→ Exercise
Look through the data below for the line with "Task: Switch to slide 4 pagination dot", and transcribe it exactly together with each line after it up to and including the line with "Task: Click the comment". Give nothing else.

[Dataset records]

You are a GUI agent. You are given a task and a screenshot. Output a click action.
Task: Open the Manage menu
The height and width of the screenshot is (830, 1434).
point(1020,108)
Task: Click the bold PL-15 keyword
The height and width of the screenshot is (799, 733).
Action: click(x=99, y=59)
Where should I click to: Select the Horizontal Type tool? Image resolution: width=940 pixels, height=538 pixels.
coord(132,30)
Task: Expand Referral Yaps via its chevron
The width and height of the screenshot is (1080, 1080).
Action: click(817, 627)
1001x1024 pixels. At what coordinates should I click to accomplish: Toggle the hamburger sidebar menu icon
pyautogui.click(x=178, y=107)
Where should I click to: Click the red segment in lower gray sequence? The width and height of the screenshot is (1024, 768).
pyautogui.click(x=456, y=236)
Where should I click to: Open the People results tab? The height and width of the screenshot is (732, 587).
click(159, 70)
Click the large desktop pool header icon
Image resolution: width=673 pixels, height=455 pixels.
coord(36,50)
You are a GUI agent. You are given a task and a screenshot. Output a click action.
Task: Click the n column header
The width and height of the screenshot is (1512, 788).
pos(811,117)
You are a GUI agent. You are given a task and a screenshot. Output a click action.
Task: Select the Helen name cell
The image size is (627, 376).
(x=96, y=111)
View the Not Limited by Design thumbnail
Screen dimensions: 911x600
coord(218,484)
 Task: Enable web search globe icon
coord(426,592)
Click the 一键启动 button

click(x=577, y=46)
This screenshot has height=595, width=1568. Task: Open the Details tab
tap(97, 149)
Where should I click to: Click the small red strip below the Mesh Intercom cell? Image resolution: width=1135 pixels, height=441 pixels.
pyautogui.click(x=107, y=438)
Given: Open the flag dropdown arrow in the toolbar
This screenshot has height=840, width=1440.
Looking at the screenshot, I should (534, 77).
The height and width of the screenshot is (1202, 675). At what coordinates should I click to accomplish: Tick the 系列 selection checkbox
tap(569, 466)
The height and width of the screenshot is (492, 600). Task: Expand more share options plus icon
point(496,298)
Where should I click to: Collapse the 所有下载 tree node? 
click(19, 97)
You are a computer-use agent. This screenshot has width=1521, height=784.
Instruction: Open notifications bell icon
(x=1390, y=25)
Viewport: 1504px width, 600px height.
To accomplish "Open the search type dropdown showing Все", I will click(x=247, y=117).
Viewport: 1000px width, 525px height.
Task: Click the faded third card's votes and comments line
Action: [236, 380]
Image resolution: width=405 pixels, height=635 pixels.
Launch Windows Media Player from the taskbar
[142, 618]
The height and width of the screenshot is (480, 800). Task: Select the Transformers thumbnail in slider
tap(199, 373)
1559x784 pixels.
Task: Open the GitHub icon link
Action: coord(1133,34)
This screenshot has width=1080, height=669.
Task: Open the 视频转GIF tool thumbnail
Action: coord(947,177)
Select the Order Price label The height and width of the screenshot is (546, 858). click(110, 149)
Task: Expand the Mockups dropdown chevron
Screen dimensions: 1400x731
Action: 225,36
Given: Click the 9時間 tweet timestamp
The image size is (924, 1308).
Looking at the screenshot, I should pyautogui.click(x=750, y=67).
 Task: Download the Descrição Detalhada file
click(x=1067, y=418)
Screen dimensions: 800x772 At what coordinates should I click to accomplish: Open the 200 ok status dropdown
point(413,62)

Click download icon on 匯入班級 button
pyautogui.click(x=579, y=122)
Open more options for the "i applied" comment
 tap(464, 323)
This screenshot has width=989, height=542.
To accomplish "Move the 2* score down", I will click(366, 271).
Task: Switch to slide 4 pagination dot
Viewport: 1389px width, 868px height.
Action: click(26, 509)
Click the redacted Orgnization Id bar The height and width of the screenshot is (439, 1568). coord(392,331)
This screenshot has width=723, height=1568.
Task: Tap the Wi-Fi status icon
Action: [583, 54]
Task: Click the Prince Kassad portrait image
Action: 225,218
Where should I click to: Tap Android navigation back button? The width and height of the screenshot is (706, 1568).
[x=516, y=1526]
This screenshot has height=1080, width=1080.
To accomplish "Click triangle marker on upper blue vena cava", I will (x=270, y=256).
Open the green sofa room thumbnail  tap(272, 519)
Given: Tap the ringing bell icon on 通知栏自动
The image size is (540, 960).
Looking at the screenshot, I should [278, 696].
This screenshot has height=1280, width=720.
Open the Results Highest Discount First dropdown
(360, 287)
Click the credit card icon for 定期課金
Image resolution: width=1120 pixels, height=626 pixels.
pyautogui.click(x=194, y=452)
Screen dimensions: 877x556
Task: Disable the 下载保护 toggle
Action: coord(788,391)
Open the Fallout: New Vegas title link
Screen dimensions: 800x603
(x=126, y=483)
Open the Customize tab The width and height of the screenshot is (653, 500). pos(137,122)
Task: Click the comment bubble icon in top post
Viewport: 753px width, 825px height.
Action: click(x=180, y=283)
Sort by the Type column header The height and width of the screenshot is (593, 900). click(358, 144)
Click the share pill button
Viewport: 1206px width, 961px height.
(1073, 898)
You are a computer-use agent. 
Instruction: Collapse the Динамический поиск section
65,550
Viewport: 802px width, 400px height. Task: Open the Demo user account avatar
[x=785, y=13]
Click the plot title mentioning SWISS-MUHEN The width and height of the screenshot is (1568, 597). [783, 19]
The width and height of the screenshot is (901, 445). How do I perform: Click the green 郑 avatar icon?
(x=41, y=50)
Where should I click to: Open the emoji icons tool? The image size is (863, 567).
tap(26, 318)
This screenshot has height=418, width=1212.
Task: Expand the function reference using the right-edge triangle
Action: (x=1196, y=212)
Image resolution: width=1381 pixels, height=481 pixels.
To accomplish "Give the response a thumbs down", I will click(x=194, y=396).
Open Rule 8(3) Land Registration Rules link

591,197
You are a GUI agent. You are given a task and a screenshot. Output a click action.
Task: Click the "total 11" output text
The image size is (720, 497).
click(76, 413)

→ Exercise output
Task: Switch to slide 4 pagination dot
Viewport: 1389px width, 868px height.
Action: click(26, 509)
Click the redacted Orgnization Id bar The height and width of the screenshot is (439, 1568). coord(392,331)
This screenshot has width=723, height=1568.
Task: Tap the Wi-Fi status icon
Action: [583, 54]
Task: Click the Prince Kassad portrait image
Action: 225,218
Where should I click to: Tap Android navigation back button? The width and height of the screenshot is (706, 1568).
[x=516, y=1526]
This screenshot has height=1080, width=1080.
To accomplish "Click triangle marker on upper blue vena cava", I will (x=270, y=256).
Open the green sofa room thumbnail  tap(272, 519)
Given: Tap the ringing bell icon on 通知栏自动
The image size is (540, 960).
Looking at the screenshot, I should [278, 696].
This screenshot has height=1280, width=720.
Open the Results Highest Discount First dropdown
(360, 287)
Click the credit card icon for 定期課金
Image resolution: width=1120 pixels, height=626 pixels.
pyautogui.click(x=194, y=452)
Screen dimensions: 877x556
Task: Disable the 下载保护 toggle
Action: coord(788,391)
Open the Fallout: New Vegas title link
Screen dimensions: 800x603
(x=126, y=483)
Open the Customize tab The width and height of the screenshot is (653, 500). pos(137,122)
Task: Click the comment bubble icon in top post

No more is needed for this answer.